Keine Illusionen und keine Paranoia

Wir machen uns keine Illusionen: Dieses Gesetz zielt auf unzählige Leute ab – uns mit eingeschlossen. Gleichzeitig ist es wahrscheinlich, dass es anfangs nur bei wenigen Leuten Anwendung finden wird. Denn die Installierung dieses Gesetzes an sich ist schon ein Präventivakt. Selbst wenn es nochmal vom Verfassungsgerichtshof gekippt werden sollte, zeigt es, was unsere Regierenden mit uns vorhaben. Sollte es nicht mehr gekippt werden, wird es nicht die letzte Verschärfung gewesen sein, sondern der Boden für die nächsten. Keine Illusionen in die Politik: Regiert zu werden, wird immer bedeuten verwaltet, überwacht und kontrolliert zu werden. Welchen Härtegrad die Regierenden dabei einschlagen hängt von der Intensität des Klassenkampfes und der sozialen Spannungen ab. Sind diese gering, kann sich der Staat gönnerhaft geben, nehmen sie zu, fährt er seine Klauen aus. Deshalb keine Illusionen auf eine gerechtere oder transparentere Überwachung, sondern gegen jeden Staat und jede Regierung.
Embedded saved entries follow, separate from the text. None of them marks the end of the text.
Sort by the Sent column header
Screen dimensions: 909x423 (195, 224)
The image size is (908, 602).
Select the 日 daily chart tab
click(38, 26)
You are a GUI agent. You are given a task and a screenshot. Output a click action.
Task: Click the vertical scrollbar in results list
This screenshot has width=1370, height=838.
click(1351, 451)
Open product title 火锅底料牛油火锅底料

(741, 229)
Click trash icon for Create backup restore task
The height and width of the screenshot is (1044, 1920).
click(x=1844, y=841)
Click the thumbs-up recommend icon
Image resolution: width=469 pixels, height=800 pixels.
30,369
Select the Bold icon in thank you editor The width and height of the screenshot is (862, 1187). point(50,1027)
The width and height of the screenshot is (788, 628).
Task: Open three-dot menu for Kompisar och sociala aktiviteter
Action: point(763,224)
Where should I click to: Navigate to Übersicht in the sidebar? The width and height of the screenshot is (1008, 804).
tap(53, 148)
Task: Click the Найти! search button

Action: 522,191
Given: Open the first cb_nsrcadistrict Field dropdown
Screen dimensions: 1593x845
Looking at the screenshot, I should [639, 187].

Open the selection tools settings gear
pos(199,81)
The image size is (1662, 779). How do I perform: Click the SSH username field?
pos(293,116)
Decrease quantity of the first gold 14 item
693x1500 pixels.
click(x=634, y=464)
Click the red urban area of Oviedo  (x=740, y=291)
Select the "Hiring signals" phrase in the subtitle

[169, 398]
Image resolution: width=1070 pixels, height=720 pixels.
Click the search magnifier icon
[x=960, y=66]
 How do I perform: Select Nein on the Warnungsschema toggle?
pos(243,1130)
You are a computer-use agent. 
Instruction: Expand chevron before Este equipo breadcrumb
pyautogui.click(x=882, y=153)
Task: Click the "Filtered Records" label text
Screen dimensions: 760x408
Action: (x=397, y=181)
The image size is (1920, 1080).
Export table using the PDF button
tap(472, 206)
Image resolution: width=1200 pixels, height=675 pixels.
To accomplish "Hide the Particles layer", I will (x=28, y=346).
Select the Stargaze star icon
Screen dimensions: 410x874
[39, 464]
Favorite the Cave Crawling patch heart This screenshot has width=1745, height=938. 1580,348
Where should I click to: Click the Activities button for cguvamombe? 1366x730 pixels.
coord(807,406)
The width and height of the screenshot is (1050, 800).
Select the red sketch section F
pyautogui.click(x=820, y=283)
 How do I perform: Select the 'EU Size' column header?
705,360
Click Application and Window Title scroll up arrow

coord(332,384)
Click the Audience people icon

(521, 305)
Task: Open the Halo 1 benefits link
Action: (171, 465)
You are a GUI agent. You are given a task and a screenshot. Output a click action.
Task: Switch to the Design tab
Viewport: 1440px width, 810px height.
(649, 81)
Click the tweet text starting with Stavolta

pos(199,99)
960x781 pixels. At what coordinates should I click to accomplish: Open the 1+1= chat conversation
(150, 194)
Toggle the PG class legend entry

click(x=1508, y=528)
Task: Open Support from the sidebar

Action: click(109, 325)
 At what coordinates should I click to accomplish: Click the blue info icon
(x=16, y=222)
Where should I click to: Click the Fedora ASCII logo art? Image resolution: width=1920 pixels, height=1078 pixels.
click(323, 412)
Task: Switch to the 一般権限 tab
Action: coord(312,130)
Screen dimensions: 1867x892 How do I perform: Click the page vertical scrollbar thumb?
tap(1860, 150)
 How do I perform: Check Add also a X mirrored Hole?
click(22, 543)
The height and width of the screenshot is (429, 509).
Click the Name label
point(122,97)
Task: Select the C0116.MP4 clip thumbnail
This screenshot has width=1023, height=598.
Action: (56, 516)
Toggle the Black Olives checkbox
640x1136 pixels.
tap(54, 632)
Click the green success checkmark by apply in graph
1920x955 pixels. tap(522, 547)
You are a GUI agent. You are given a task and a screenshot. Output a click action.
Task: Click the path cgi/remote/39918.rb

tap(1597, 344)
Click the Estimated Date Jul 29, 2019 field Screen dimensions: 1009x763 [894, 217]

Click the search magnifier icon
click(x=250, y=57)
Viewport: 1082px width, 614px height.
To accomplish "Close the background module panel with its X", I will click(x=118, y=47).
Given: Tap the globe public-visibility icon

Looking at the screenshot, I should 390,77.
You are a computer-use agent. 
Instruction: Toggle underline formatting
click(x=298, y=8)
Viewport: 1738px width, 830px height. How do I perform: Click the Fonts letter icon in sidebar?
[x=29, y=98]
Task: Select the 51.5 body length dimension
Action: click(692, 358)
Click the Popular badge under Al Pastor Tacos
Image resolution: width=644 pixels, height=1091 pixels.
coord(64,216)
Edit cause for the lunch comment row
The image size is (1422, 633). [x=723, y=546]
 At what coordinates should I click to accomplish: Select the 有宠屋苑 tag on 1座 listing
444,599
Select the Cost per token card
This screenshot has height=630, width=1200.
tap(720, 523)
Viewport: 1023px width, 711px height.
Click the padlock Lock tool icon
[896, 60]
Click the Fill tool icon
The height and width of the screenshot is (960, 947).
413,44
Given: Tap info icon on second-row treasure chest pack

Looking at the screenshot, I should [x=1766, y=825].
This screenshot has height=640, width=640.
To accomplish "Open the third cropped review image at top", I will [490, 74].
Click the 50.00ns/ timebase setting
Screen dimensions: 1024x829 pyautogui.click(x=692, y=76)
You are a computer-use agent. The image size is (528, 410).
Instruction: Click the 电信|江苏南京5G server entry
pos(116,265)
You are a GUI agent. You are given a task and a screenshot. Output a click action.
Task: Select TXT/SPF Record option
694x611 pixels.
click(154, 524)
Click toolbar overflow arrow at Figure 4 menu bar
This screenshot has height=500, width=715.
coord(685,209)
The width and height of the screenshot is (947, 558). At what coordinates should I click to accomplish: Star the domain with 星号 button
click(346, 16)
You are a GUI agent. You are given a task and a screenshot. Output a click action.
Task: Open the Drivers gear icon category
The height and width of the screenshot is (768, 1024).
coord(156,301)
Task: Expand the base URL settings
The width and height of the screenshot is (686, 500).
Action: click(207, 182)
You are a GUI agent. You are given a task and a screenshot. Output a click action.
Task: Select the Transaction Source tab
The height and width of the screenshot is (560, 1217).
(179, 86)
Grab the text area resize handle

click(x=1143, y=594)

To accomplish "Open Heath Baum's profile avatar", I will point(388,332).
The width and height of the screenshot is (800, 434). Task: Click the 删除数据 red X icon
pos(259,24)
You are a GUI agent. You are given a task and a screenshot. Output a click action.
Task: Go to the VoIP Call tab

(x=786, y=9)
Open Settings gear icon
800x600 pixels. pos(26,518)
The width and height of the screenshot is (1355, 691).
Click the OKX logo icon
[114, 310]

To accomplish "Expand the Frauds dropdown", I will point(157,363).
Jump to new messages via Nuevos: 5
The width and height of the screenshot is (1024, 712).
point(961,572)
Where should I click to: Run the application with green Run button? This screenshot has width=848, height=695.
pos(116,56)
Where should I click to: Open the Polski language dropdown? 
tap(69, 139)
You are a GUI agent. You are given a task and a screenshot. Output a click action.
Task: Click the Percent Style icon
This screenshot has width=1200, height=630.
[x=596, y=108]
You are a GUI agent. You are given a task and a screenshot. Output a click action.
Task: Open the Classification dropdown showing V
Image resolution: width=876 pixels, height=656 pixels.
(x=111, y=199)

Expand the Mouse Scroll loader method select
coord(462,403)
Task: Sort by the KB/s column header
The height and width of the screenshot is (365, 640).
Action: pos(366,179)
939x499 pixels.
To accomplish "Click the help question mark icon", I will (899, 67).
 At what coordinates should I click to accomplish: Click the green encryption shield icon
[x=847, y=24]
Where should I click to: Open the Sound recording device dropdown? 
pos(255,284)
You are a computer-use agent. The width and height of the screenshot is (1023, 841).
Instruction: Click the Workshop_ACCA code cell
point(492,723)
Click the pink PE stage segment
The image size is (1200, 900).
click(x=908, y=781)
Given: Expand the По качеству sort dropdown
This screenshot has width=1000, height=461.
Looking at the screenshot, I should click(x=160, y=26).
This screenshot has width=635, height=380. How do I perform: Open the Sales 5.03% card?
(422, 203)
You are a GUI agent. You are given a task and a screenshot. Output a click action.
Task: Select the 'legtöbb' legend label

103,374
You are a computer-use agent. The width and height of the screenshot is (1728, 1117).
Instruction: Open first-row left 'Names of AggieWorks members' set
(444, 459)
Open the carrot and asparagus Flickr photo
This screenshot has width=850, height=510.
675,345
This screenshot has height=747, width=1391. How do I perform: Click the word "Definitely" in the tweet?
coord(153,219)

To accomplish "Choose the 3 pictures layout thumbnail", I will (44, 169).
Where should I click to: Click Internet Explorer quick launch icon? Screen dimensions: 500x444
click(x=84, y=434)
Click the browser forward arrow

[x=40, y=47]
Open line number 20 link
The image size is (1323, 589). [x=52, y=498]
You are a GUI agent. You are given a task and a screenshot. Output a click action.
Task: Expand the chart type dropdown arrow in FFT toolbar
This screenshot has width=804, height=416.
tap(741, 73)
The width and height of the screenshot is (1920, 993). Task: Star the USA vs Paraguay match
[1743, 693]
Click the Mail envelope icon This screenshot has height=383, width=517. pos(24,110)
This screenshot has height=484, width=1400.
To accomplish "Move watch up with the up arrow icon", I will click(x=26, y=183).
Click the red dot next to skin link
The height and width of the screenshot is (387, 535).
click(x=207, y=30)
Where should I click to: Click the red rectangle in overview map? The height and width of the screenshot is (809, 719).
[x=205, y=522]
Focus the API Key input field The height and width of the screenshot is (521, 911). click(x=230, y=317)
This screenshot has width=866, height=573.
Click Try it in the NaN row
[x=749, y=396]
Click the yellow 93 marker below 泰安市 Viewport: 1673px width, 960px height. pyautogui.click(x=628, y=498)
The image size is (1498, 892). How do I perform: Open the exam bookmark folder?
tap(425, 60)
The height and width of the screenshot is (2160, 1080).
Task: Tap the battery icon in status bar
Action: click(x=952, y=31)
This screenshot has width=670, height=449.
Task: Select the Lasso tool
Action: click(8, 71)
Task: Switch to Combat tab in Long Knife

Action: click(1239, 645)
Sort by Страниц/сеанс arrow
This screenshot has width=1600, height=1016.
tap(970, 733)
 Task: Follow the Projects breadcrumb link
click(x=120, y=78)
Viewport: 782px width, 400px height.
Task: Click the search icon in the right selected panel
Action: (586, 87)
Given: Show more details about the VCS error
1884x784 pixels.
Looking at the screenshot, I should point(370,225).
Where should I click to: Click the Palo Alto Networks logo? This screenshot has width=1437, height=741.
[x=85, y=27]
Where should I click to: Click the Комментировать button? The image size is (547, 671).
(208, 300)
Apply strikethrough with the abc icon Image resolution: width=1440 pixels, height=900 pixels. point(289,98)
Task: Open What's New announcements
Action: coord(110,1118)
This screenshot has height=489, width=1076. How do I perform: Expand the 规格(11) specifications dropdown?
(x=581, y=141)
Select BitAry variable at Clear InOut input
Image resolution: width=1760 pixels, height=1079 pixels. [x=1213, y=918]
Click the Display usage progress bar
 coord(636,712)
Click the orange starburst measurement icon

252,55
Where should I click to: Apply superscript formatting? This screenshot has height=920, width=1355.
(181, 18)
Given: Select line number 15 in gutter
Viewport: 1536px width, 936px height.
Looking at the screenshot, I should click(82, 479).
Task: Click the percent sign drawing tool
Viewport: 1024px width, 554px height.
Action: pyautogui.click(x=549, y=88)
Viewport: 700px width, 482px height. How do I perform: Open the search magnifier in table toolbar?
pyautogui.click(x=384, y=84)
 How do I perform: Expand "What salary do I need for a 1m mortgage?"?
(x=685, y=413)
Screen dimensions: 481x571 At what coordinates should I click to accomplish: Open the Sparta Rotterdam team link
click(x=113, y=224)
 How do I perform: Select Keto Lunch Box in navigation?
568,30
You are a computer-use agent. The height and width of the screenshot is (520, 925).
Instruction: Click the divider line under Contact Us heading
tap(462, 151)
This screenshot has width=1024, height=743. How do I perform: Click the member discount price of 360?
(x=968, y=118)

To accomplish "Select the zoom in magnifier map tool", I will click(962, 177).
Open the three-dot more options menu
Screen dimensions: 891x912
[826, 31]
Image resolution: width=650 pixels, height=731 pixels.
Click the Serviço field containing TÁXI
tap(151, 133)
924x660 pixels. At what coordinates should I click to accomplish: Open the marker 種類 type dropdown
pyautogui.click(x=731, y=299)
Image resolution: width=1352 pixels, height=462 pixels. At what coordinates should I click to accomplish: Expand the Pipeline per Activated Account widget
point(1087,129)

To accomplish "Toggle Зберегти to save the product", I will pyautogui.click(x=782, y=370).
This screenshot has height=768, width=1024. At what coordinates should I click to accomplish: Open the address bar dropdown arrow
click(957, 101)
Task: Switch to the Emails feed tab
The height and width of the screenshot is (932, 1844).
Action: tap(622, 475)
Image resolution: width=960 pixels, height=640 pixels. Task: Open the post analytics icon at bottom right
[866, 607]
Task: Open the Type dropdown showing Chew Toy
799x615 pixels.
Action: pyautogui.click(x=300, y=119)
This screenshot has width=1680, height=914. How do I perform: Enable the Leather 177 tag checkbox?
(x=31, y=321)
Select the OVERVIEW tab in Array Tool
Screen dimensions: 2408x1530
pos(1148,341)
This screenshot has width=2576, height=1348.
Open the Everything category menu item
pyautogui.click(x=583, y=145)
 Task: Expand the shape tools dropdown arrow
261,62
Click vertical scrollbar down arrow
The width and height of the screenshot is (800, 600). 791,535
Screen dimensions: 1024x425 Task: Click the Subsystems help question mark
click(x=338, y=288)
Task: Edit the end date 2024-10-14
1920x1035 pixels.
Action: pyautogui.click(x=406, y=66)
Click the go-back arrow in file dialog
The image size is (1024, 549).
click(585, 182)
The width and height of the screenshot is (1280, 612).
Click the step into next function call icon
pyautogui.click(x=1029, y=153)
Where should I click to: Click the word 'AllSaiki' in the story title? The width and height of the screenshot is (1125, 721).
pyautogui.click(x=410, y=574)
Paranoia hilft jetzt genauso wenig wie Illusionen. Die absolute Repression und Überwachung sind ein Mythos. Der Staat und Konzerne können nie alles überwachen – jedenfalls noch nicht – und ein wesentlicher Teil hängt von uns selbst ab. Unterdrückung und Ausbeutung bauen immer auch auf die freiwillige Knechtschaft der Beherrschten.

Kommunizieren wir über leicht überwachbare Kanäle wie Facebook und Co, ist es klar, das die Konzerne und der Staat mitlesen und unsere Beziehungen analysieren. Nehmen wir überall und immer unser Handy mit, ist klar, dass sie Bewegungs- und damit Gewohnheitsprofile von uns erstellen. Posaunen wir weiterhin jeden Scheiß online hinaus, ist es klar dass dies registriert wird. Genauso müssen wir in der realen Welt ein gewisses G’spür entwickeln, wem wir was anvertrauen.